WHAT IS EXPECTED - For the records that follow, please set down exactly the lines between the one holding "Task: Check the 기존학점교류여부 checkbox" and the one holding "This screenshot has width=394, height=246.", inclusive, and only those.

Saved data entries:
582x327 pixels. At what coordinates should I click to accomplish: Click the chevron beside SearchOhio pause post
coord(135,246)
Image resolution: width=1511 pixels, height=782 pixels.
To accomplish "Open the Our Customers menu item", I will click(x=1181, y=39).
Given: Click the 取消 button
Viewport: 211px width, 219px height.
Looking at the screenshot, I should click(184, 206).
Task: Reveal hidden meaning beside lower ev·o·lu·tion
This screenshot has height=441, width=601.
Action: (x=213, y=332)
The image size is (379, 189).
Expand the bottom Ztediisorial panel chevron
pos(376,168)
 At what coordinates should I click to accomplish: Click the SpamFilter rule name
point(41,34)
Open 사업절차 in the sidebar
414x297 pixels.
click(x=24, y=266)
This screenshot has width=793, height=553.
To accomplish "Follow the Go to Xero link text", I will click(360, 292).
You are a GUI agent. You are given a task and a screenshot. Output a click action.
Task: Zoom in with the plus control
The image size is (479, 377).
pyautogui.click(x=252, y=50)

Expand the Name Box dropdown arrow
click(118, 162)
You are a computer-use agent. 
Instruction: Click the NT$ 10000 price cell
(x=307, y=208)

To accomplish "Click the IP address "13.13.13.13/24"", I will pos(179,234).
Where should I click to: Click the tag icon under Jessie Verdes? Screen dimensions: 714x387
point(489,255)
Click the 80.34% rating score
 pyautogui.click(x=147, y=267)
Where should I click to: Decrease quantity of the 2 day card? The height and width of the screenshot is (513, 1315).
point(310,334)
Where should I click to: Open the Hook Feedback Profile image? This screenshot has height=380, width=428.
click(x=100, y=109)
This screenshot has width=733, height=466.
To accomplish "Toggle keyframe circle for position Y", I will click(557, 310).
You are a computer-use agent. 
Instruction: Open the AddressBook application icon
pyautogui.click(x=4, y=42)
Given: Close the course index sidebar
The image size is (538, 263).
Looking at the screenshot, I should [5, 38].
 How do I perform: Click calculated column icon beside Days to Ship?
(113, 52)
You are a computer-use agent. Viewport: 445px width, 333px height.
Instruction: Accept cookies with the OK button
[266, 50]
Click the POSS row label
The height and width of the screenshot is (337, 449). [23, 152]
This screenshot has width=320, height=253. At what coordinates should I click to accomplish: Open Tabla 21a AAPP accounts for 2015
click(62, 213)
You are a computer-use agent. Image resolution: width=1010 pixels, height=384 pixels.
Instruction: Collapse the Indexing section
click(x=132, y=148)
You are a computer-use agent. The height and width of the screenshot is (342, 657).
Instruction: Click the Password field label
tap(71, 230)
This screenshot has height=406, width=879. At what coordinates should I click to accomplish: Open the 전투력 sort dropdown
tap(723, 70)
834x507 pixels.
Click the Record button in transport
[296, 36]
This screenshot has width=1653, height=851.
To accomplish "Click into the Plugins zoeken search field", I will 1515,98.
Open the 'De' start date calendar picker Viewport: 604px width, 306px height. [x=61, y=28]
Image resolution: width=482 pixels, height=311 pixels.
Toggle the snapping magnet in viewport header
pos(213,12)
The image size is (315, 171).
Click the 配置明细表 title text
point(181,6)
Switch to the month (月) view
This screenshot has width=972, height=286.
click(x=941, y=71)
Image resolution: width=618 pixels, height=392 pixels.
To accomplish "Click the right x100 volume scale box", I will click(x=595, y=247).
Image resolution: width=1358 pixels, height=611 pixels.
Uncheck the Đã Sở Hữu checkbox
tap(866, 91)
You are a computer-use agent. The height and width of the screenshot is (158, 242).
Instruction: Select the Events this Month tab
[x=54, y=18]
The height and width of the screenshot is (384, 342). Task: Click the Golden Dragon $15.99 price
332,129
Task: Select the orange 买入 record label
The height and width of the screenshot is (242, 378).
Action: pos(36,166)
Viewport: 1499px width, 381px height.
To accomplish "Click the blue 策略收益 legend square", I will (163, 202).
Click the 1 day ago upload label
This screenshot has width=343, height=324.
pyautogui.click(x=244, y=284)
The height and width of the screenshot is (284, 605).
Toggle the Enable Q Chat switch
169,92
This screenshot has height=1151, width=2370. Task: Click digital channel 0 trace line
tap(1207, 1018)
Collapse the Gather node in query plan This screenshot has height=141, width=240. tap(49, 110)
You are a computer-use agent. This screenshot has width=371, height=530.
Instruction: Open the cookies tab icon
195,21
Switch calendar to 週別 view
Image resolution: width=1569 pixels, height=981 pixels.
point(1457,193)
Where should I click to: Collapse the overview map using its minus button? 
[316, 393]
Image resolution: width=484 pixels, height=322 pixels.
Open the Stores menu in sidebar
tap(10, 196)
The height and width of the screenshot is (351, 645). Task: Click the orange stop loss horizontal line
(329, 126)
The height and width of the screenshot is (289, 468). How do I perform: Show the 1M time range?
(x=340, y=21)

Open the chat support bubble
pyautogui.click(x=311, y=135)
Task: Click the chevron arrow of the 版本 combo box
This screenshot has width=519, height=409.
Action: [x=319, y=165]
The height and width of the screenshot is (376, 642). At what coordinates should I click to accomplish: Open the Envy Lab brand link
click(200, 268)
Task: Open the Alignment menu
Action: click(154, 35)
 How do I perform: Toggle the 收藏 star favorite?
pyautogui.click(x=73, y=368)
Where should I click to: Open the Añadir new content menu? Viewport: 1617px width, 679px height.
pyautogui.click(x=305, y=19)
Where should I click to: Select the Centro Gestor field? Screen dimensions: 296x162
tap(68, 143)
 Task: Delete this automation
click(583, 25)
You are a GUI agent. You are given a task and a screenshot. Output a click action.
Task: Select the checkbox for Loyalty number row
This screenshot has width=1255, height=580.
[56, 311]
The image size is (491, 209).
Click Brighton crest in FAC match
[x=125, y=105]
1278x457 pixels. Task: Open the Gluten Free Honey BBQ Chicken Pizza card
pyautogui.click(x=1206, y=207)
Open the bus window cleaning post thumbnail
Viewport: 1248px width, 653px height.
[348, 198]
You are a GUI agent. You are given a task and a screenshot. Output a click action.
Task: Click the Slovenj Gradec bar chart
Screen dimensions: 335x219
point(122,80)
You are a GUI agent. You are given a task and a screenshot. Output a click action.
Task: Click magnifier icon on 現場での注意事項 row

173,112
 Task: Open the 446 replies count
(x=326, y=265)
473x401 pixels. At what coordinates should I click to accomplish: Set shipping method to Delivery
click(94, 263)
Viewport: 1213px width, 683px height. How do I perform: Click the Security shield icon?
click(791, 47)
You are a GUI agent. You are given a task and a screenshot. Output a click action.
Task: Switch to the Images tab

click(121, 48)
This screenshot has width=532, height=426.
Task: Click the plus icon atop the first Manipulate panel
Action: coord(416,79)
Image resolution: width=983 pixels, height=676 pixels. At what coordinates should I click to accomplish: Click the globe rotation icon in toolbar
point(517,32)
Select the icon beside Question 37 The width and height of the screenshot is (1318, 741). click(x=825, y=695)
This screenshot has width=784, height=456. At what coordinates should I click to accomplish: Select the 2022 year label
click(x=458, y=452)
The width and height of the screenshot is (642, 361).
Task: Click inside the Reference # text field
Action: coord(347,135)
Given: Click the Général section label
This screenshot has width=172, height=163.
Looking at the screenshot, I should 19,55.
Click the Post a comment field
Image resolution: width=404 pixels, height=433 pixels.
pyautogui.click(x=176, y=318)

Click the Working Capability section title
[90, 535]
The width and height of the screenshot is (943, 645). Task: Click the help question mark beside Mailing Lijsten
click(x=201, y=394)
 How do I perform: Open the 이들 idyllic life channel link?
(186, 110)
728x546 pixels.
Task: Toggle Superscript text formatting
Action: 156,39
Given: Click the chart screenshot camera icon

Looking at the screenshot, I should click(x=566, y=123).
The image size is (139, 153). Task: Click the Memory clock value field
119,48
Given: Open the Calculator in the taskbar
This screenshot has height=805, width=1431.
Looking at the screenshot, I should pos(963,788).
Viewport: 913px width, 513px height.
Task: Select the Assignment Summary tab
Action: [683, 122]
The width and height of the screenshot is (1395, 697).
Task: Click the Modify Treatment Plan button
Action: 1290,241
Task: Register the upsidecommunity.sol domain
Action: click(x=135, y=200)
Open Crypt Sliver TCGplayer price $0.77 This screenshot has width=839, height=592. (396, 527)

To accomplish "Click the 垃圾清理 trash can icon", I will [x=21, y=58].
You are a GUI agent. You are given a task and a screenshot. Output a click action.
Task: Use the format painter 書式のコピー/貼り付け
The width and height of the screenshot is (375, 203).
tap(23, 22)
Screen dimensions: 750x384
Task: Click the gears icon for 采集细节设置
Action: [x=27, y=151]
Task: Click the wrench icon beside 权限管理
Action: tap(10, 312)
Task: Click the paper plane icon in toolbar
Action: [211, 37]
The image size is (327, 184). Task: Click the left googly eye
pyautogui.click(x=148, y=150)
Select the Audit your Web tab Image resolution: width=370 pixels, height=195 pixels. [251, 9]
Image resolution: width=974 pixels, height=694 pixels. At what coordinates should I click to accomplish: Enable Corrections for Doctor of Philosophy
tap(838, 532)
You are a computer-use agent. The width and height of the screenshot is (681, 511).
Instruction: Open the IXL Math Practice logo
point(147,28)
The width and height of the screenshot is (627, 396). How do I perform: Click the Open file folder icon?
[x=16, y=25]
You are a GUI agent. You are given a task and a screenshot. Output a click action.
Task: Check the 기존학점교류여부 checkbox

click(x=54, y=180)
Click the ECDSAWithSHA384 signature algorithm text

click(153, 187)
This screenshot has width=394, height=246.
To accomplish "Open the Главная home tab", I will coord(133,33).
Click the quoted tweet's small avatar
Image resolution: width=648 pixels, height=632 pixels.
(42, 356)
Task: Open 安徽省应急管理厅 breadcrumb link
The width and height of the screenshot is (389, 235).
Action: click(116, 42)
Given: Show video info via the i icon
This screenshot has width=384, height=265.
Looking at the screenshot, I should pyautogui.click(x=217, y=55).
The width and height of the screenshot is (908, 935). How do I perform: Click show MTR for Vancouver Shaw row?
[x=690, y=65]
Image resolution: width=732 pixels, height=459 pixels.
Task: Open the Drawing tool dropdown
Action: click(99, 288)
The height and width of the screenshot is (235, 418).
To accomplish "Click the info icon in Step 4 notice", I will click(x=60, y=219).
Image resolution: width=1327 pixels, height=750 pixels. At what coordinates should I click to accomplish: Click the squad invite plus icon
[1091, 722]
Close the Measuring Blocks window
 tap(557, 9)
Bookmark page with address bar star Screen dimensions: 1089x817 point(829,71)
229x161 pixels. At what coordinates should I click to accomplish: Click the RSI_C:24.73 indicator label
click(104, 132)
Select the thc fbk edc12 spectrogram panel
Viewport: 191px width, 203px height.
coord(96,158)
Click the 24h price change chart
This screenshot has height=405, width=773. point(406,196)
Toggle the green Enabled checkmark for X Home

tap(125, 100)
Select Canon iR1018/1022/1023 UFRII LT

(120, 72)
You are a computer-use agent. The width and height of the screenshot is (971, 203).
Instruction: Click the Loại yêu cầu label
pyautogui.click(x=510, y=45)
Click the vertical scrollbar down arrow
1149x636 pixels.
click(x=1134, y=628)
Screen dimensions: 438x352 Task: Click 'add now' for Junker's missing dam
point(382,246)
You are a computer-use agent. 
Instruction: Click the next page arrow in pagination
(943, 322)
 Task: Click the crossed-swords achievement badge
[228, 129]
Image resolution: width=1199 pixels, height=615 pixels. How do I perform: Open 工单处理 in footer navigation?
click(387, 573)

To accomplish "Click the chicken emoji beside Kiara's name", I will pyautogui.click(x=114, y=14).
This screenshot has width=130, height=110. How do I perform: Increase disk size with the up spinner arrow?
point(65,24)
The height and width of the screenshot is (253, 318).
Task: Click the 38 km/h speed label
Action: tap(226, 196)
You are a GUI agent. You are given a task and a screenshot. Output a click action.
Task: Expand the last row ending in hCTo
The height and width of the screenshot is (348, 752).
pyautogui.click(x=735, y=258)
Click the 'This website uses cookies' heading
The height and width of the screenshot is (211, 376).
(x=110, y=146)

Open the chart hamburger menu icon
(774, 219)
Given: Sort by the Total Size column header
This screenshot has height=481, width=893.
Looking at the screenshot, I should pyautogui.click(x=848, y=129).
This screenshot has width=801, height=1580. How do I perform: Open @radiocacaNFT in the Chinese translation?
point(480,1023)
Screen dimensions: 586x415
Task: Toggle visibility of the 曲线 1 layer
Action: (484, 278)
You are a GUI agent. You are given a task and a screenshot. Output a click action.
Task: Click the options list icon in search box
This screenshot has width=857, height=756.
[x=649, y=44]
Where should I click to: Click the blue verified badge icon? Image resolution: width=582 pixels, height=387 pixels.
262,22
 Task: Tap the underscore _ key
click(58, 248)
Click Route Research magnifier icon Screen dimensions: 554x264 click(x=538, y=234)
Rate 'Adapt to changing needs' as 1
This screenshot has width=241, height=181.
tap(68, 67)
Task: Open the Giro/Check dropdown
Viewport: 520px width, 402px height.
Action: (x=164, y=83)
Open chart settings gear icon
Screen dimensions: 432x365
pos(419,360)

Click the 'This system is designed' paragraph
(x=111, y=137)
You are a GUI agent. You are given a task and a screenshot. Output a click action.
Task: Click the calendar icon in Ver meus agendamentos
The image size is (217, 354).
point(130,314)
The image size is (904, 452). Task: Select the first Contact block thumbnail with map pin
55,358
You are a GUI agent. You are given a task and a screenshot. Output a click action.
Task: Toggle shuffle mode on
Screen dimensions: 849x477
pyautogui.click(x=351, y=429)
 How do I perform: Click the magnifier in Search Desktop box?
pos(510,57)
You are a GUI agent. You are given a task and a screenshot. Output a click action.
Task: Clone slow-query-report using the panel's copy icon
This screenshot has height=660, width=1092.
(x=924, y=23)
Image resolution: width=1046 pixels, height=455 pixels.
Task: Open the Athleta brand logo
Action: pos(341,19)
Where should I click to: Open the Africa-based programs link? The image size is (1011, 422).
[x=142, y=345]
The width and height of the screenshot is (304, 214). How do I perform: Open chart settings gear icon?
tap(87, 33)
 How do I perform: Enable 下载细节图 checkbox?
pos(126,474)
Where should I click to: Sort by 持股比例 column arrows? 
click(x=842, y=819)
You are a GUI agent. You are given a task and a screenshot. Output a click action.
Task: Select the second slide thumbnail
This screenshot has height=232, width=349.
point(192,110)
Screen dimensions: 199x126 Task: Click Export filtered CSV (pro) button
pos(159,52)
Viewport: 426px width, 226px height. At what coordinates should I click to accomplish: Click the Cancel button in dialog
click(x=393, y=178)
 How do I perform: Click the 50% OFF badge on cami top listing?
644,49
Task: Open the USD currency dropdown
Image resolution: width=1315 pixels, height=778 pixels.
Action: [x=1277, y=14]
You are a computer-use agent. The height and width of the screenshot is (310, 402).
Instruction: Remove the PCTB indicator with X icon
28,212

SOLUTION TO THE EXERCISE -
Task: Check the 기존학점교류여부 checkbox

click(x=54, y=180)
Click the ECDSAWithSHA384 signature algorithm text

click(153, 187)
This screenshot has width=394, height=246.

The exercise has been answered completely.